• _Supplied data_
-------------------------

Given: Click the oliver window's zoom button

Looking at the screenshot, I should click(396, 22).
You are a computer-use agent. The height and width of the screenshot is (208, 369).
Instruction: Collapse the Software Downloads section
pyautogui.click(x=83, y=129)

-------------------------

• _Work request_
Quote, without any change, each line from the one that contains "Instruction: Collapse the" through the end of the material.

• _Result_
Instruction: Collapse the Software Downloads section
pyautogui.click(x=83, y=129)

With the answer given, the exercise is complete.